## [GOAL OF THE EXERCISE]
Go line by line through the entries and show those that hold the string "scissors".
──────── EXERCISE MATERIAL
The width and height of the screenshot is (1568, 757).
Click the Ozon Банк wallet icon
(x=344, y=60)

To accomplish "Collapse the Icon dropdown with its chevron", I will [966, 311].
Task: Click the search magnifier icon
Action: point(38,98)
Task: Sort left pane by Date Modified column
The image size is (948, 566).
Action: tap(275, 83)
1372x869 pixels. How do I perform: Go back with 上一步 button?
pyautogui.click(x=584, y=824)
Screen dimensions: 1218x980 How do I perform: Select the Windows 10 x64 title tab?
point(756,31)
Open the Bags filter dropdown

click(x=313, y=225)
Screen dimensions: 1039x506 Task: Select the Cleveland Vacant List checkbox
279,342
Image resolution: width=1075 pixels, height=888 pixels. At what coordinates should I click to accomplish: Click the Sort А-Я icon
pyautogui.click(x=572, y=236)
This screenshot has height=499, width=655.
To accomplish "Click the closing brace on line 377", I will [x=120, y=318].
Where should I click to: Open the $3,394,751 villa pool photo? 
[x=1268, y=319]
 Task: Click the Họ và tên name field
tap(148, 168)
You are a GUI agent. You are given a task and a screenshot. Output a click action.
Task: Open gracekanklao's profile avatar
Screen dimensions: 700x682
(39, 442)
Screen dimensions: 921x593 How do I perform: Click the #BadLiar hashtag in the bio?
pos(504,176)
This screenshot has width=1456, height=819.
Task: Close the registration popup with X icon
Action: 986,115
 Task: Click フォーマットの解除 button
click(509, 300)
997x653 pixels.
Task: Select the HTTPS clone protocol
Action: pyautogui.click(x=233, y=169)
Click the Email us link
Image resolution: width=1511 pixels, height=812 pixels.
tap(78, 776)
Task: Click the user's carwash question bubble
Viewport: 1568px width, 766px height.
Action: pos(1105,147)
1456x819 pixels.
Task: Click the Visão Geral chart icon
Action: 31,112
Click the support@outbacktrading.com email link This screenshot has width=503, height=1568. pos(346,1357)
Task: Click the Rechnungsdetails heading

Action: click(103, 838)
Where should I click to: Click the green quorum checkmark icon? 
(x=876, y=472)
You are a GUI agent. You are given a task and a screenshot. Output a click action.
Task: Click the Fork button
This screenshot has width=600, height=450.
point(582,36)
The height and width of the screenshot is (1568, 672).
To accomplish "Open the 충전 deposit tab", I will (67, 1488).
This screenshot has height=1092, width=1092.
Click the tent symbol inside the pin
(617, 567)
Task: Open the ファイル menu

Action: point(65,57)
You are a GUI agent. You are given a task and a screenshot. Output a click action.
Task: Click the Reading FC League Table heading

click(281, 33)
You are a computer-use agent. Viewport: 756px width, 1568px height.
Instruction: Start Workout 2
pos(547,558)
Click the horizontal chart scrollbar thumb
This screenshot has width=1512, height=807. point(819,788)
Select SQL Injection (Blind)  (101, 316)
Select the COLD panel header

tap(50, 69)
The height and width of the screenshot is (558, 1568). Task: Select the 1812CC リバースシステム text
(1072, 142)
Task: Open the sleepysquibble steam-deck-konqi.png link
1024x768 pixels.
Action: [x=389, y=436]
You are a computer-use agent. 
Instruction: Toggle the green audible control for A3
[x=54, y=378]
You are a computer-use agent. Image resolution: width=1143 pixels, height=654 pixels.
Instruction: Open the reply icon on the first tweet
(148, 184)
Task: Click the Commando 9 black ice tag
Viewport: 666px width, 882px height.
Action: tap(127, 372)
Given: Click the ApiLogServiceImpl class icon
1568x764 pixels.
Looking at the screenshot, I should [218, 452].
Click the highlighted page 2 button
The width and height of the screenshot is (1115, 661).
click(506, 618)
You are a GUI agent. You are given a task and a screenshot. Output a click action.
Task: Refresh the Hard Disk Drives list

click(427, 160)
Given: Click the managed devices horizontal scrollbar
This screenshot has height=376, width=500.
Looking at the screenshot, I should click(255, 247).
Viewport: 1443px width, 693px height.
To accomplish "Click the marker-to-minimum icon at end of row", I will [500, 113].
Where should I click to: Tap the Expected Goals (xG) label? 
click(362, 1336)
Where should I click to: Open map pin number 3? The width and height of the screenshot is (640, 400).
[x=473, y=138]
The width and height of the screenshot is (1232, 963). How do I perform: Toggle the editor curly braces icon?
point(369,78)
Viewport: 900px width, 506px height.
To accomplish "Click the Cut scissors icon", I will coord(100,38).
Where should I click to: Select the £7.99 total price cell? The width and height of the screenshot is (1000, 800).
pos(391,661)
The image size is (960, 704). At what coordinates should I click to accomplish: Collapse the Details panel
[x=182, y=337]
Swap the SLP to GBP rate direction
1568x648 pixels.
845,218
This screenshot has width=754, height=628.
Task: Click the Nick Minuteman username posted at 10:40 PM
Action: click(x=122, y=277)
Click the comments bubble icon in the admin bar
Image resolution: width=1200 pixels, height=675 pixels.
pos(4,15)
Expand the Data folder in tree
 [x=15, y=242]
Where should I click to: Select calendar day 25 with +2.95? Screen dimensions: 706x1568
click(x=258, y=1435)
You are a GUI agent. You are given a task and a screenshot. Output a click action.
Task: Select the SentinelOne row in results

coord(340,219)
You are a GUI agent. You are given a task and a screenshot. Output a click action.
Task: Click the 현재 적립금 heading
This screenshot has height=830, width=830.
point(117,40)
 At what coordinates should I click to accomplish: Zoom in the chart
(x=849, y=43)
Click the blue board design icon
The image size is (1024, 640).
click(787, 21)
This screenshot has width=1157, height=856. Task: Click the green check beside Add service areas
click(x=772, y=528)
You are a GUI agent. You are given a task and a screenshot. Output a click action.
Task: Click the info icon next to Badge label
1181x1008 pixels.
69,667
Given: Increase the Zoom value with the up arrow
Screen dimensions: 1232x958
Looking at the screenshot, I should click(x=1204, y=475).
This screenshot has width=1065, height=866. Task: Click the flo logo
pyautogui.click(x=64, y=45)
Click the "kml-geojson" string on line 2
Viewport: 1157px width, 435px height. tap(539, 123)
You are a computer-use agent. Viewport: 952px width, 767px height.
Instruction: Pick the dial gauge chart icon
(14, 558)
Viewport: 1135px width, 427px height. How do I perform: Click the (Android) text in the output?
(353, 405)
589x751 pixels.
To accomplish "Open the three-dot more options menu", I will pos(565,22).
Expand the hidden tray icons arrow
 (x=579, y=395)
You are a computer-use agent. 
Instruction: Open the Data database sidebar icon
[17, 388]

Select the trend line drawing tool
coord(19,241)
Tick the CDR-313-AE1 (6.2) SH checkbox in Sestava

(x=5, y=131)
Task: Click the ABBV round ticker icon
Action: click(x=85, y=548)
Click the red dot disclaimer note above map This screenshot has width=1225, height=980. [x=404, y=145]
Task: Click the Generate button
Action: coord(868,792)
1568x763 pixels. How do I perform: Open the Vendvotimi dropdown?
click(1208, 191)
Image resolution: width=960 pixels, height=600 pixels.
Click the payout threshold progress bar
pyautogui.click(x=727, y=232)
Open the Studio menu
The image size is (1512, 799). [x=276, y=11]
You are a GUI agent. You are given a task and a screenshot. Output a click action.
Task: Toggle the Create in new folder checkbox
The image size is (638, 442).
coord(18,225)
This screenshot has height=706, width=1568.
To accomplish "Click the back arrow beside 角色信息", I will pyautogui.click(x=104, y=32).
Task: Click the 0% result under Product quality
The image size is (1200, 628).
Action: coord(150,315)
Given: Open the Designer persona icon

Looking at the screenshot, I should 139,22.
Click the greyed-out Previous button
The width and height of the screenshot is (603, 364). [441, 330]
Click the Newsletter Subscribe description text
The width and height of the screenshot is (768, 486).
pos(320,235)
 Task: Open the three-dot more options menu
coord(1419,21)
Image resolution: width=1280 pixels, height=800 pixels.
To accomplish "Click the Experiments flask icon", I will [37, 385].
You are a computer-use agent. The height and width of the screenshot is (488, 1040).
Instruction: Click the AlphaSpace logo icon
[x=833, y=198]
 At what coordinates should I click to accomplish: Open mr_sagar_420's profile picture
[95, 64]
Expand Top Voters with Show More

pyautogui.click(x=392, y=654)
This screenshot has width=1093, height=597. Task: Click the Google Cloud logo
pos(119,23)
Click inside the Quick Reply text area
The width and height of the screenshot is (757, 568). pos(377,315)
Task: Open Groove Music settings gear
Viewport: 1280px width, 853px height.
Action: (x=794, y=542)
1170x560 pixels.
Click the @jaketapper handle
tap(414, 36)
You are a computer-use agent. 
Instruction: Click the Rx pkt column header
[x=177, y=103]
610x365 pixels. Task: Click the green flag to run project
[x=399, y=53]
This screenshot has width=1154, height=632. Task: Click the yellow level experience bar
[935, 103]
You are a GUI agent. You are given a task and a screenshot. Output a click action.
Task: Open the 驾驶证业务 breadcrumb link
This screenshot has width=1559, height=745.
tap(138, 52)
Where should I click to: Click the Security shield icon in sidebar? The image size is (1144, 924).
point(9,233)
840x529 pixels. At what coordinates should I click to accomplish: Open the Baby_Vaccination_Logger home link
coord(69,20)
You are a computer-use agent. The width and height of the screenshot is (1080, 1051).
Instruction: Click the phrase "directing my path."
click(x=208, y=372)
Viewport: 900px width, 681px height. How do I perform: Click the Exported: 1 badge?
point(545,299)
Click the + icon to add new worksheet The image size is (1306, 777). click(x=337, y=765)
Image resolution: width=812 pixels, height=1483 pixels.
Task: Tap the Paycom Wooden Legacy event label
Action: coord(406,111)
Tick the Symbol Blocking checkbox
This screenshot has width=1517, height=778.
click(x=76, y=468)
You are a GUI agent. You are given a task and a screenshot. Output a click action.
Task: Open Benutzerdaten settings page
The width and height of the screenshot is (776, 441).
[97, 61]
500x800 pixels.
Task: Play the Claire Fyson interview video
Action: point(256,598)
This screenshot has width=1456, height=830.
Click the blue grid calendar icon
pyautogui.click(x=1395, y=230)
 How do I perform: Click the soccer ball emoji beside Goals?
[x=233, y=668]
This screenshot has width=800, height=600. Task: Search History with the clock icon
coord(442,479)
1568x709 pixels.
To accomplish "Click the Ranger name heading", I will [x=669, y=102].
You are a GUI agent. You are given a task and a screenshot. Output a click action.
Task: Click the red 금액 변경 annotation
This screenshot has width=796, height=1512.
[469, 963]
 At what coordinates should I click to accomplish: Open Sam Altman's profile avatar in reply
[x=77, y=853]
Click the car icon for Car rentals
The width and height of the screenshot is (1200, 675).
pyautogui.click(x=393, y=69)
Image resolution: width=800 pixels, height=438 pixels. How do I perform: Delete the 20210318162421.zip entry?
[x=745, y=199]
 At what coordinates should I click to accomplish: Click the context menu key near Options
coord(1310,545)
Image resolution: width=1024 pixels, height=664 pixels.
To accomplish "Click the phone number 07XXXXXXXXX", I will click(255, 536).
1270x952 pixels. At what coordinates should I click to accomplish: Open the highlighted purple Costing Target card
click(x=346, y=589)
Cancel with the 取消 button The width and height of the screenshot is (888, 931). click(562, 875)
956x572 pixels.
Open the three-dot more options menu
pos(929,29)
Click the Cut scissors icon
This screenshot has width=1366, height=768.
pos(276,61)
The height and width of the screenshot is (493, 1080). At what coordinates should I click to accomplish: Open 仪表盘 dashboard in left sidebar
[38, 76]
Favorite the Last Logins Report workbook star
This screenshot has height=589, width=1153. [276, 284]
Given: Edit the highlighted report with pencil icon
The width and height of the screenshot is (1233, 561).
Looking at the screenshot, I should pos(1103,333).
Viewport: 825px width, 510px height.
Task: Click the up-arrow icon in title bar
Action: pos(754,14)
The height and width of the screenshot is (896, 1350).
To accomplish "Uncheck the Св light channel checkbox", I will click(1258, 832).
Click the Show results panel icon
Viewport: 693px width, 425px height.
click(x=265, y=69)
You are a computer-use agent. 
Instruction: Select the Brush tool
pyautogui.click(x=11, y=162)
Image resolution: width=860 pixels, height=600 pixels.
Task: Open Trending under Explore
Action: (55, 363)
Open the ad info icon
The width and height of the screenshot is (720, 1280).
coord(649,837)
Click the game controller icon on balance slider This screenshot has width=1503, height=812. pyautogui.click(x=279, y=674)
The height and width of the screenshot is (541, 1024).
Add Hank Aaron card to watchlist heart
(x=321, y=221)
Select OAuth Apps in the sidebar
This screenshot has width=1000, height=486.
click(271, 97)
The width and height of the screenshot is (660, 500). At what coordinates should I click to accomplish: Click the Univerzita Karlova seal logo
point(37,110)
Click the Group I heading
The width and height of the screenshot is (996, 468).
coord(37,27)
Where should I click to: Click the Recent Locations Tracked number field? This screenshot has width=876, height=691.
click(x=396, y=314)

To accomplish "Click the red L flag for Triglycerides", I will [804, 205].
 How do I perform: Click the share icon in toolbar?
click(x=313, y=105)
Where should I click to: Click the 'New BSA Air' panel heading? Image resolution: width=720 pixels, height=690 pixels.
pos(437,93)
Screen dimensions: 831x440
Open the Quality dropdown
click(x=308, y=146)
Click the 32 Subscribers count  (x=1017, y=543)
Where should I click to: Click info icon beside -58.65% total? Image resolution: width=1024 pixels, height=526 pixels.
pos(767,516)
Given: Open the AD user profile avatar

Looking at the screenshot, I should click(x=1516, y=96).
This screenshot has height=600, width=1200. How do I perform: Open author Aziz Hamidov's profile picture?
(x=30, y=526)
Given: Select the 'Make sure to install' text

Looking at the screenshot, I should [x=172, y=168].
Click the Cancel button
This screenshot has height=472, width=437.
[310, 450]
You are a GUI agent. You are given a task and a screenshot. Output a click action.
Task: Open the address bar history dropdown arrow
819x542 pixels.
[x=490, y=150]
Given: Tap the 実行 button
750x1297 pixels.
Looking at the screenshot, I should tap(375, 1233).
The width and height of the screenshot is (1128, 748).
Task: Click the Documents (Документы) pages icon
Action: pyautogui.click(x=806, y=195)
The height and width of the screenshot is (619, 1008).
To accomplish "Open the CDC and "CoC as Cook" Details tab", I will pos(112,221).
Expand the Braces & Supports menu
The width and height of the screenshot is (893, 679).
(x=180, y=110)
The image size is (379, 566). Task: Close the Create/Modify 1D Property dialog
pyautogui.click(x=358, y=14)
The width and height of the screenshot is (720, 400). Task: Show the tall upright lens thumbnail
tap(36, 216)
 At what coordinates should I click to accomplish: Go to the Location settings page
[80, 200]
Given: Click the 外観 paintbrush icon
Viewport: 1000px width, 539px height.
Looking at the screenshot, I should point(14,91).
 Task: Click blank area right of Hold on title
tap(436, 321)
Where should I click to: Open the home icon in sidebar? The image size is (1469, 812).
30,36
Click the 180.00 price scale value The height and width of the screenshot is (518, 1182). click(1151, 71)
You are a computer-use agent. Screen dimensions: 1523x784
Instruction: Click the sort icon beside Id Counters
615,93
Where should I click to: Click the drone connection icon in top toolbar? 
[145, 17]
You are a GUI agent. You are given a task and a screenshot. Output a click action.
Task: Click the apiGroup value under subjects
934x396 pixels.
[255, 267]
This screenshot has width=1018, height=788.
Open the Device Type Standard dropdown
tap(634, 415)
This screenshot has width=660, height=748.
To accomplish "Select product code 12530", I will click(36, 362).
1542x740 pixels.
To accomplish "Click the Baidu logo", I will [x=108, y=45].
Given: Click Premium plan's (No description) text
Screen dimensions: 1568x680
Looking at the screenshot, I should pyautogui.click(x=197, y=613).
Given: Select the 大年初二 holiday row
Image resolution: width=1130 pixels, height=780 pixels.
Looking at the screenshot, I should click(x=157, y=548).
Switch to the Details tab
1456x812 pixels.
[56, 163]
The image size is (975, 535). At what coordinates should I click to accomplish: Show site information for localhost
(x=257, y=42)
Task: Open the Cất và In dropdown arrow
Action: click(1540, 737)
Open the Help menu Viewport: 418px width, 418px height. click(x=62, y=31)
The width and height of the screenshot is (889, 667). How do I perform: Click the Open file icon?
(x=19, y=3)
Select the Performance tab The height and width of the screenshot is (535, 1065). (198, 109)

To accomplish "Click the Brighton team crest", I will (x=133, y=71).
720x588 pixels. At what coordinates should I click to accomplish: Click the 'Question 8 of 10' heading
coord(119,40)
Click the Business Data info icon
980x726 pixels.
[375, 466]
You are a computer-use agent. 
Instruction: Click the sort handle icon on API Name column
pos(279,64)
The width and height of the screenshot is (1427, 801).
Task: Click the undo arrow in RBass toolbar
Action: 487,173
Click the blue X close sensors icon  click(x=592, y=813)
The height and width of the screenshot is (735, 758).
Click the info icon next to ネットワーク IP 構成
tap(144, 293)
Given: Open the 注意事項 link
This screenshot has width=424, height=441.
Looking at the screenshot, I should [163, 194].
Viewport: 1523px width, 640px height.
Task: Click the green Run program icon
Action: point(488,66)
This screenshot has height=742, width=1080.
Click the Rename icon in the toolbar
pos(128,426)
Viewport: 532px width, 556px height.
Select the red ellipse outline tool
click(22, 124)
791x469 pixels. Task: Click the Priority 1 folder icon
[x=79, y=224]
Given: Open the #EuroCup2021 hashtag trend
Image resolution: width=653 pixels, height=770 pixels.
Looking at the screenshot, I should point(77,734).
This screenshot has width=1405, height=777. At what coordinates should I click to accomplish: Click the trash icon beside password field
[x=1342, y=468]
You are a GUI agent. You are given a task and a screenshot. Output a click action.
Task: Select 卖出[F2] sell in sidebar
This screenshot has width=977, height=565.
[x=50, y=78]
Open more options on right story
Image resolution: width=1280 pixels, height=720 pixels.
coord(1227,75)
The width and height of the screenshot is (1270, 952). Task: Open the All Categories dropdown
────────────────
## [WRITTEN RESPONSE]
To accomplish "Click the Cut scissors icon", I will coord(100,38).
Click the Cut scissors icon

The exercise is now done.